**ASSIGNMENT:** Only a number is expected: how many lines in the entries that follow contain the word "agent"?

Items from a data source
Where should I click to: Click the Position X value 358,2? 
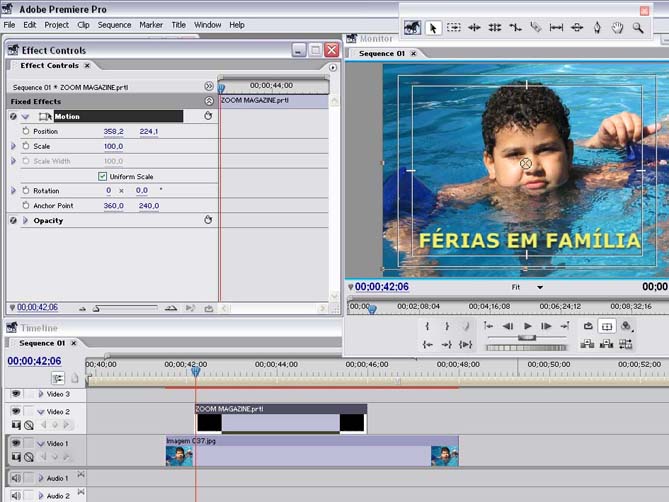113,131
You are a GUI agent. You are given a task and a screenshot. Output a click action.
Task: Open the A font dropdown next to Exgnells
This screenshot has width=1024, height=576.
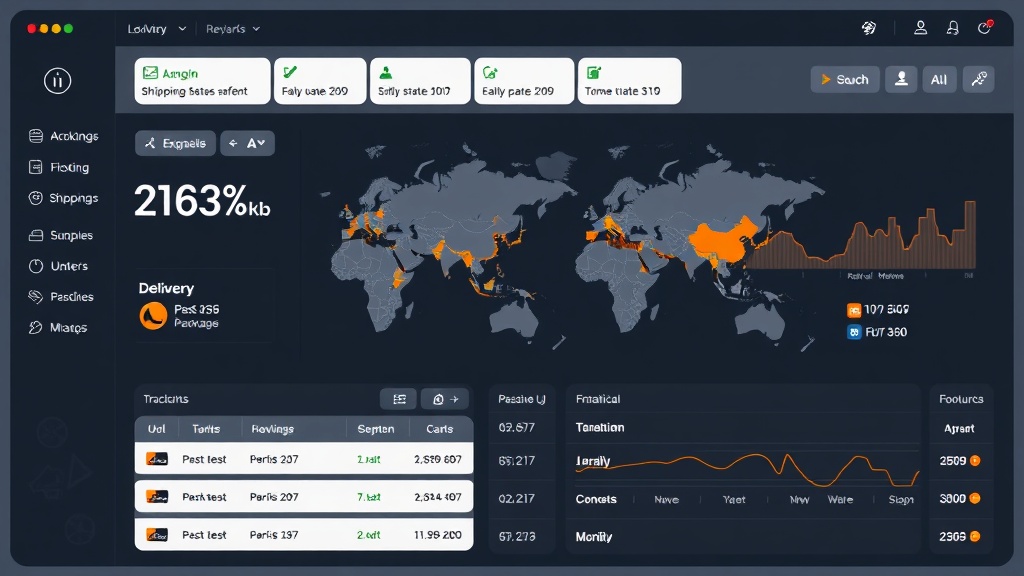pos(248,143)
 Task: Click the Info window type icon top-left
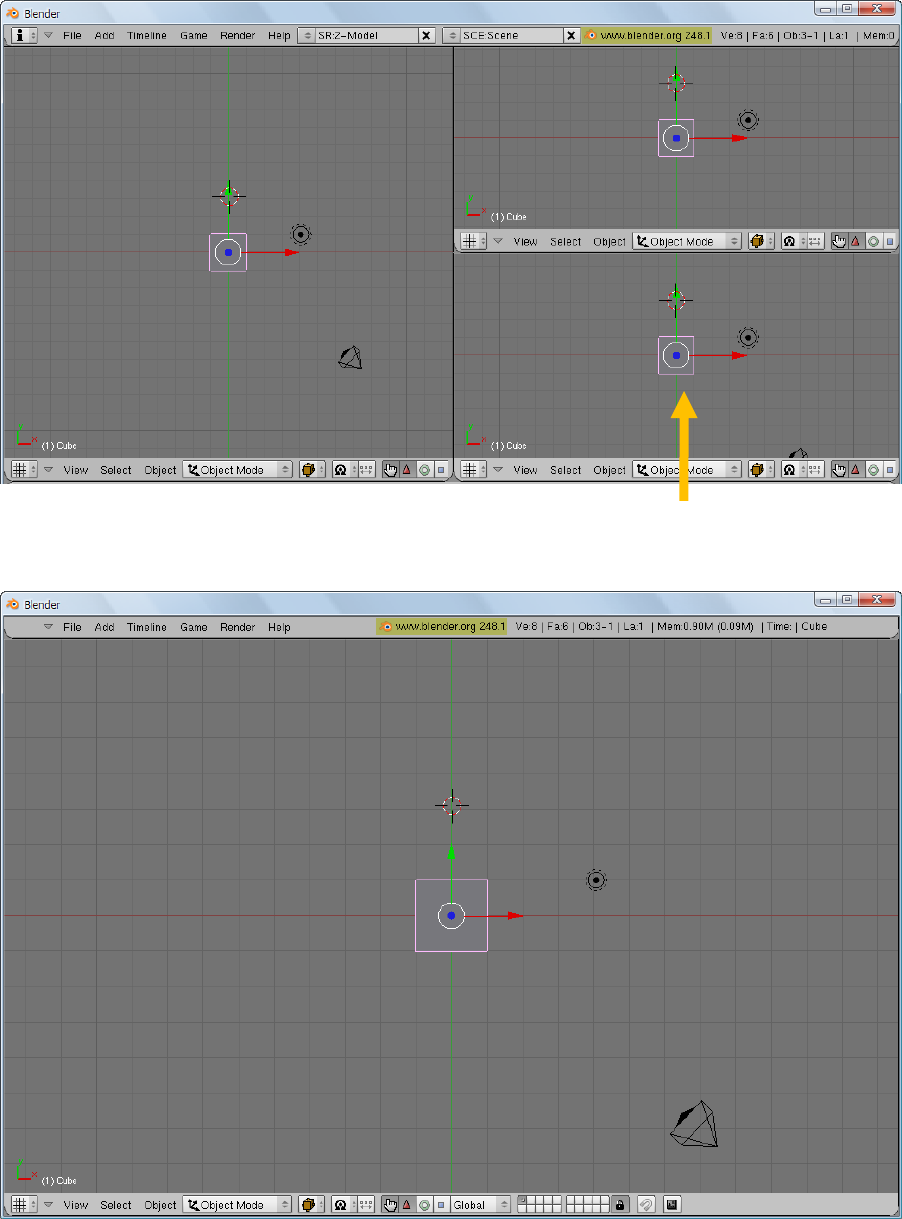point(22,35)
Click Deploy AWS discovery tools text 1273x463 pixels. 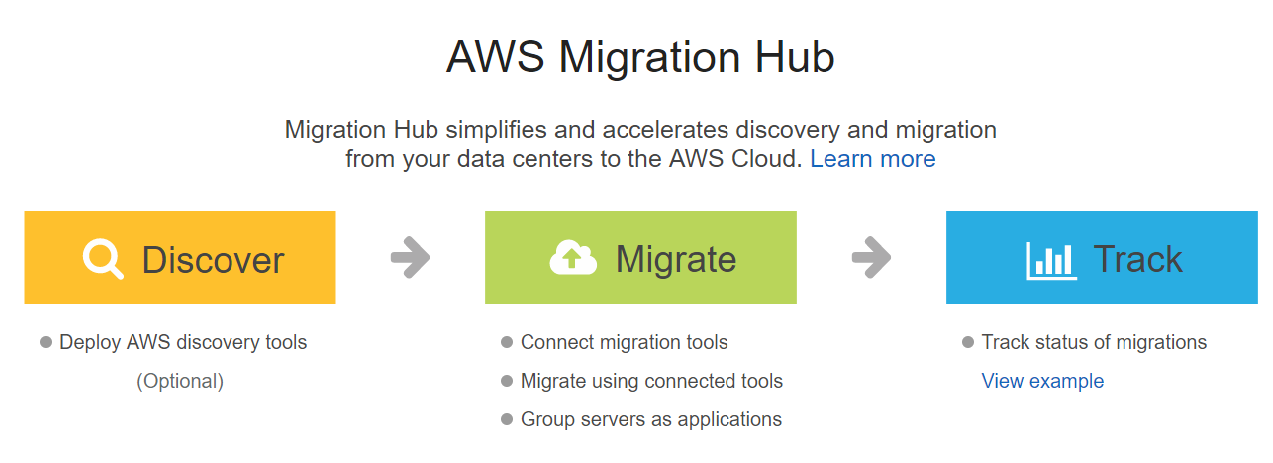pos(183,342)
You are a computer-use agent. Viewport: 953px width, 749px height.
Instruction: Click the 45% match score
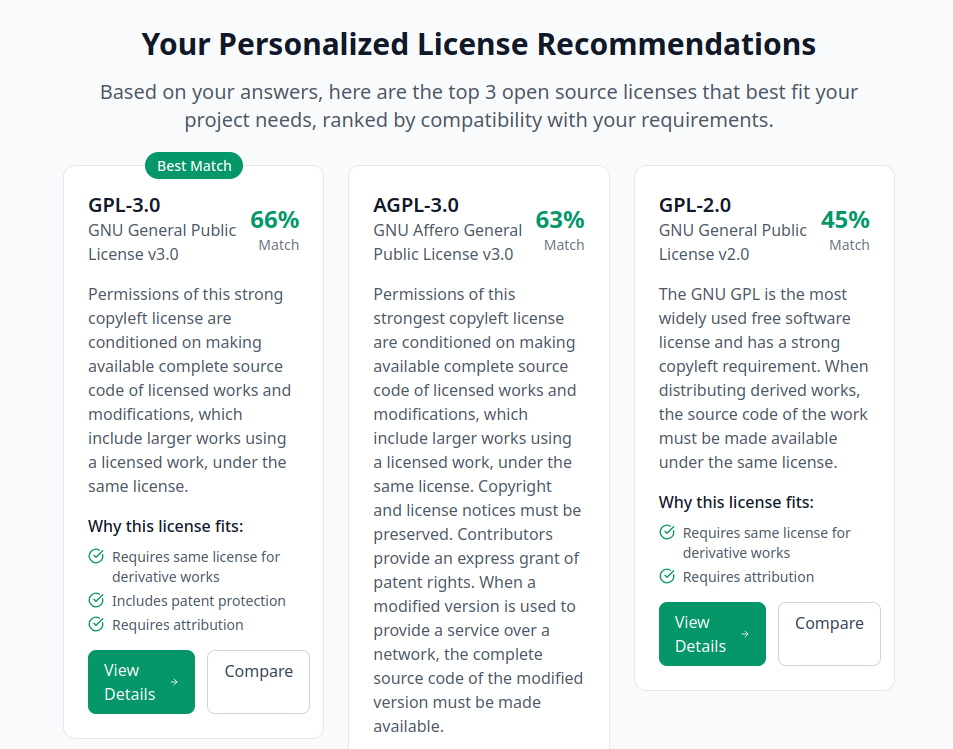tap(845, 220)
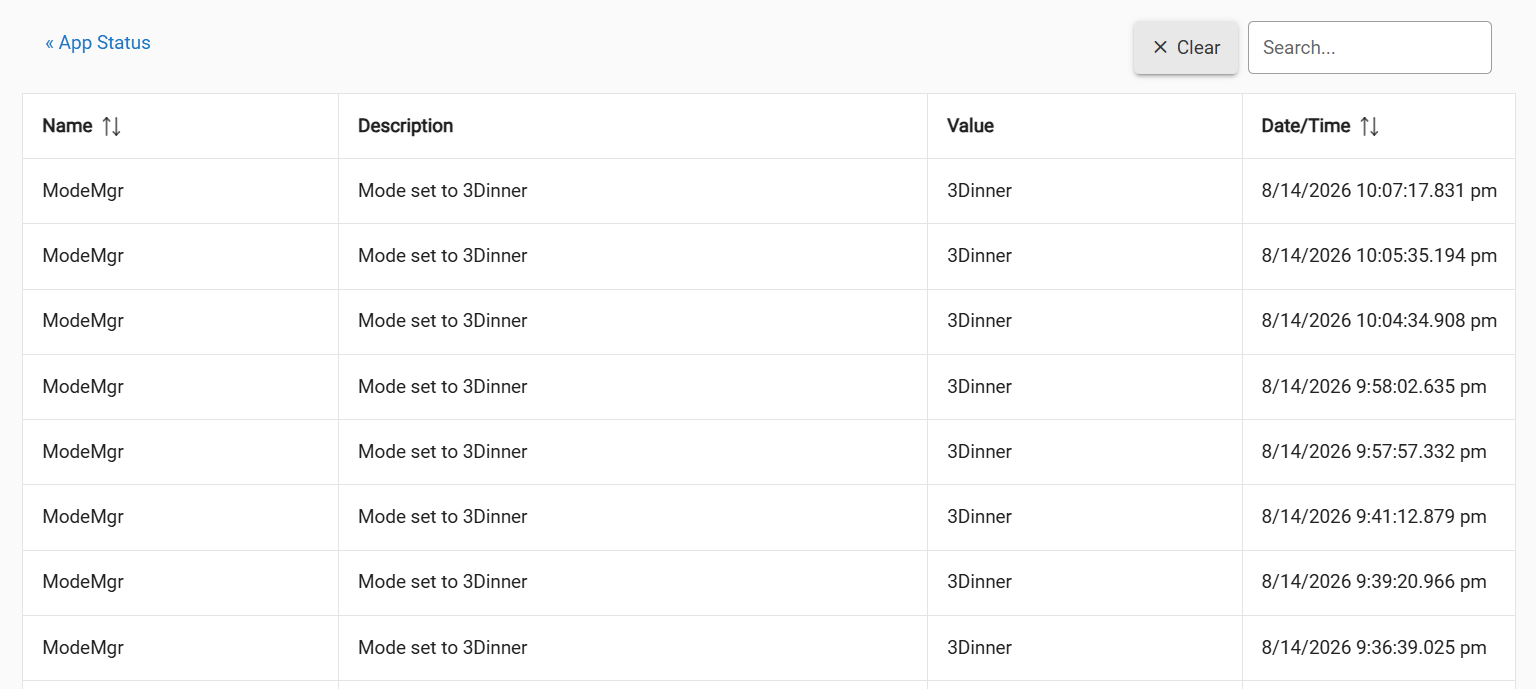Click the Name column sort arrows icon
The height and width of the screenshot is (689, 1536).
[x=111, y=126]
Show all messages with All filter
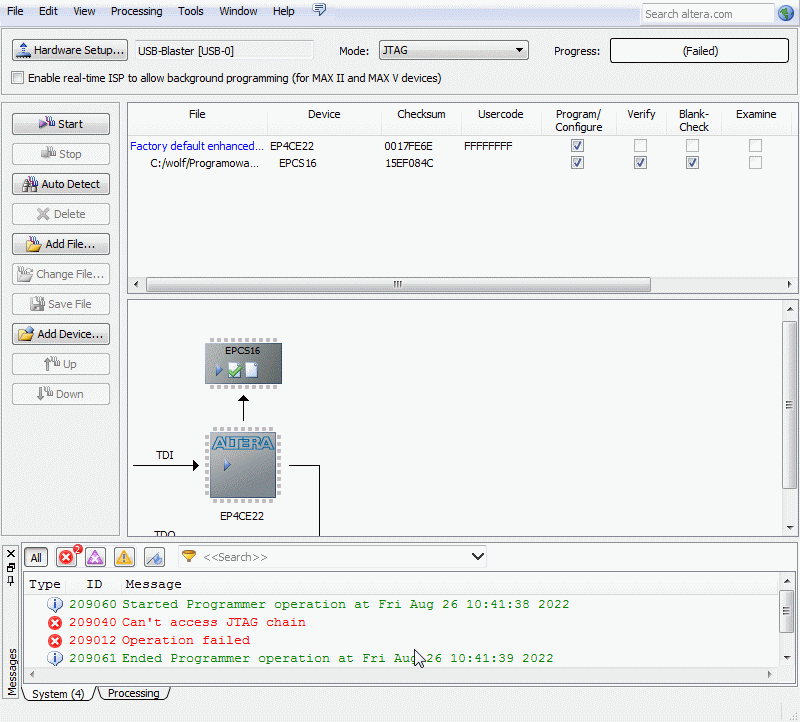Screen dimensions: 800x722 [36, 557]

**TASK ANSWER:** 2